The shale gas revolution has been a boon for North America, allowing for cleaner burning natural gas to take on a greater role in the electric power sector. And as environmental regulations tighten, particularly in the U.S., shale gas will allow utilities greater wiggle room to comply with stricter air pollution limits.
But, there are downsides to the increasing use of natural gas – one that could catch a lot of companies off guard. That is the aging and creaky condition of the web of pipelines that course throughout Canada and the United States. Old pipelines tend to leak methane, which can both increase the greenhouse gas emissions profile of natural gas, and lead to regulatory crack downs.
The big question is the rate of methane leakage. Several notable studies have found that natural gas distribution pipelines in older cities like Boston and Washington DC are leaking methane at a surprisingly high rate. And the same is true for much larger transmission pipelines that transport natural gas at the wholesale level.
Plugging those leaks will be critical in preserving the environmental gain that natural gas has over coal. Put another way, assuming tightening environmental regulations are inevitable, pipeline companies are going to have no choice but to minimize gas leaks in their pipeline network.
Currently, most pipelines are equipped with sensors that measure flow rates. When there is a leak, the sensors pick up the drop in pressure. But, a U.S. Department of Transportation report found that these sensors only find leaks about 40% of the time.
One interesting company has zeroed in on a potential solution to this problem. Synodon Inc. [TSXV-SYD], based in Edmonton, is a company that uses advanced remote sensing technology to detect methane leaks from natural gas pipelines.
Synodon’s realSensTM technology uses remote sensing during aircraft fly-overs to detect even the smallest leaks, allowing pipeline owners to stop small problems from turning into big ones.
The technology was originally developed in the Canadian Space Program, and the small Canadian company is now applying it to the oil and gas industry.
Remote sensing has become more popular as technology has improved and costs have come down. It is used for a wide range of industries, such as measuring deforestation, tracking sea ice, or oil and gas exploration.
Synodon says its realSensTM is far better at detecting leaks relative to what oil and gas companies traditionally use.
Synodon just announced that one of its major clients in British Columbia decided to extend its contract. The client originally signed up in 2012, and apparently pleased with Synodon’s services, will extend the contract to cover 2,600 kilometers of pipeline throughout its operations in the Canadian province.
“This signing reconfirms the typical sales cycle which Synodon has been using in its forecasting models where an initial contract with a pipeline operator of between 5 – 20% of their network is usually followed by one covering close to 100% of the system within 1 to 2 years”, said Adrian Banica, Synodon’s CEO in a press release. Synodon says that once pipeline companies see what realSensTM can do, they quickly extend and expand their contracts.

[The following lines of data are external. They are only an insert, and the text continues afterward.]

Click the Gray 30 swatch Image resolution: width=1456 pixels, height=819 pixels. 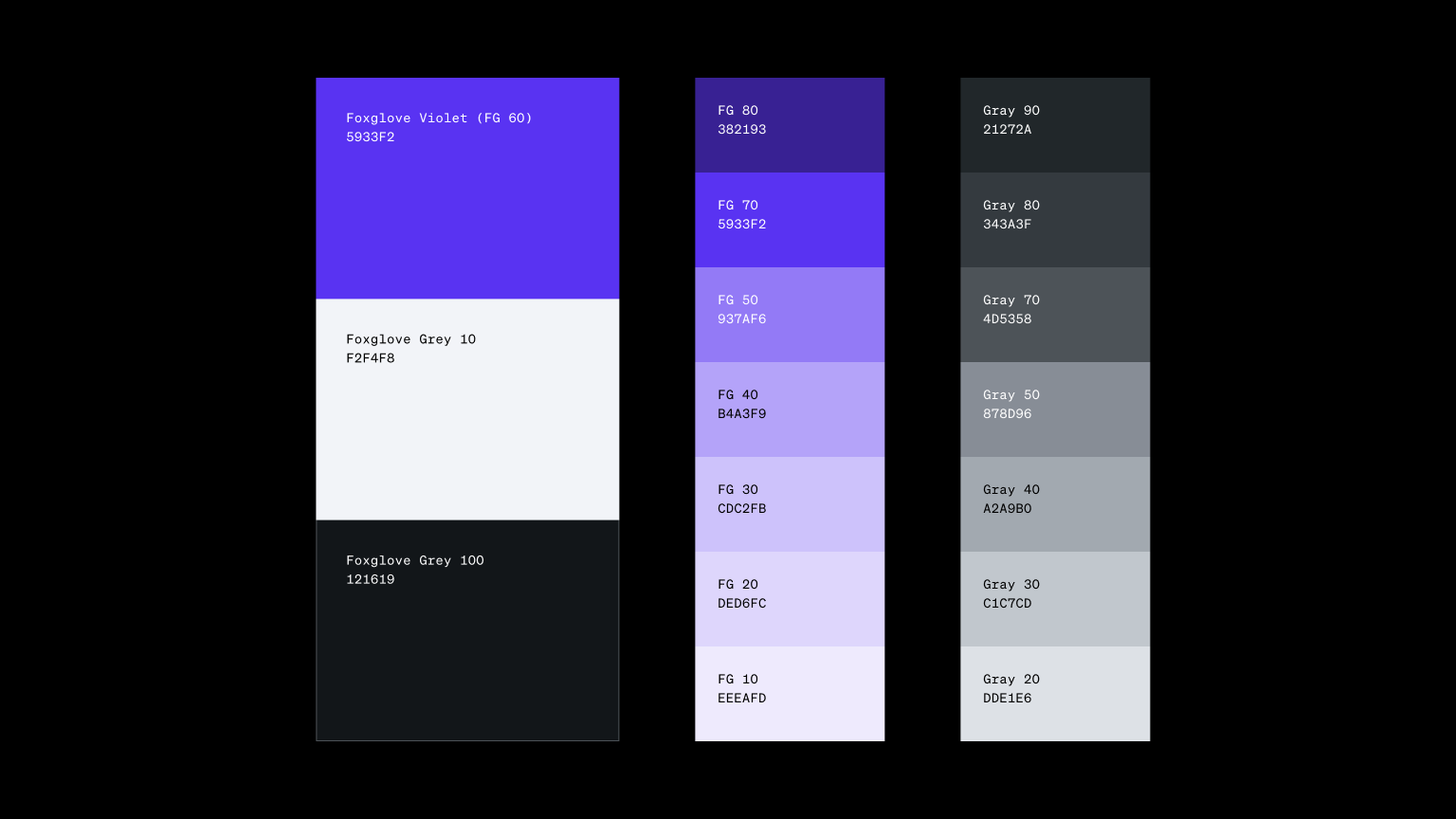coord(1055,599)
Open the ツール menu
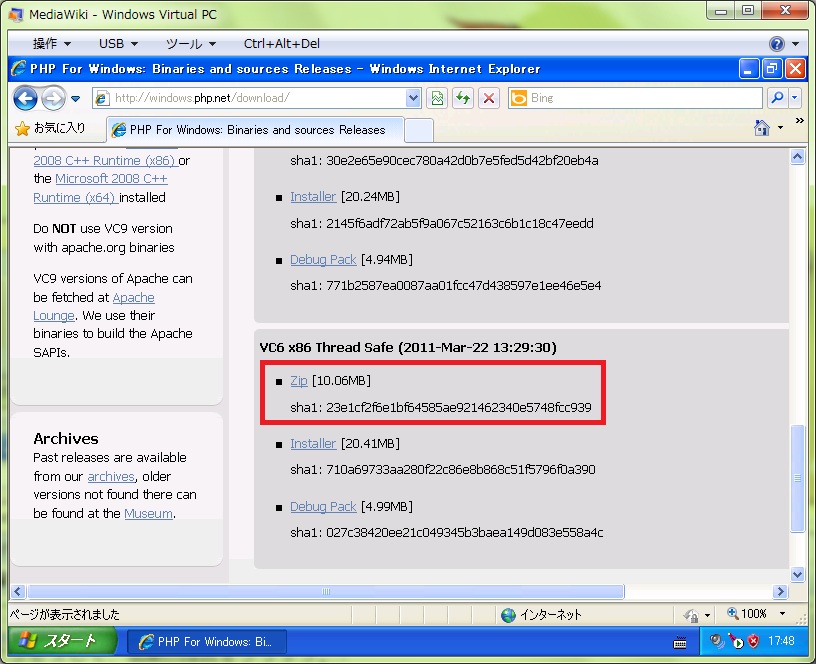The height and width of the screenshot is (664, 816). (x=190, y=44)
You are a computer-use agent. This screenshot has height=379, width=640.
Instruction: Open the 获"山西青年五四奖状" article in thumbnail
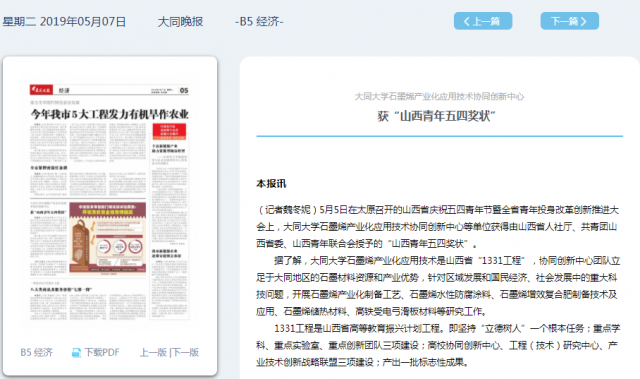coord(48,212)
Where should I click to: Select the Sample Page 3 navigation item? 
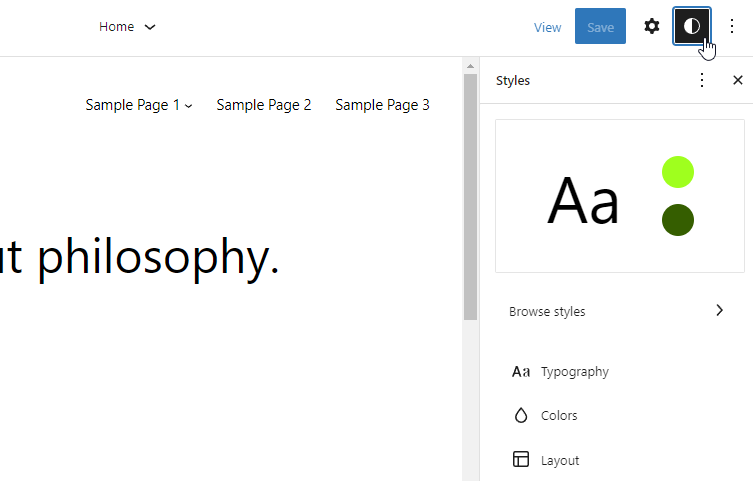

That is because Synodon’s remote sensing services could in fact save pipeline companies money. The damage caused by leaks and accidents to public property adds up, but detecting smaller leaks and preventing them from growing worse could avoid future costs.
A 2012 study from the U.S. Department of Transportation Pipeline and Hazardous Materials Safety Administration (PHMSA) found that pipeline accidents can cause $5 billion worth of damage in a given “bad year.” As a result, pipeline companies could spend up to 10 times more than they already are to reduce leakage, and make up the savings in fewer accidents.
The problem the company will have moving forward is convincing pipeline companies that such an approach is worth the upfront investment. Pipeline operators often view the elimination of methane leaks as too expensive – plugging holes costs money, and the lost natural gas doesn’t necessarily have a huge effect on their bottom line. But the first few clients signed up by Synodon appear to be pleased with the results.
Synodon is still in the early phases of commercialization, but has signed up an impressive list of clients, which include Access Midstream, Suncor Energy, SourceGas, and Enbridge Energy Partners, among others.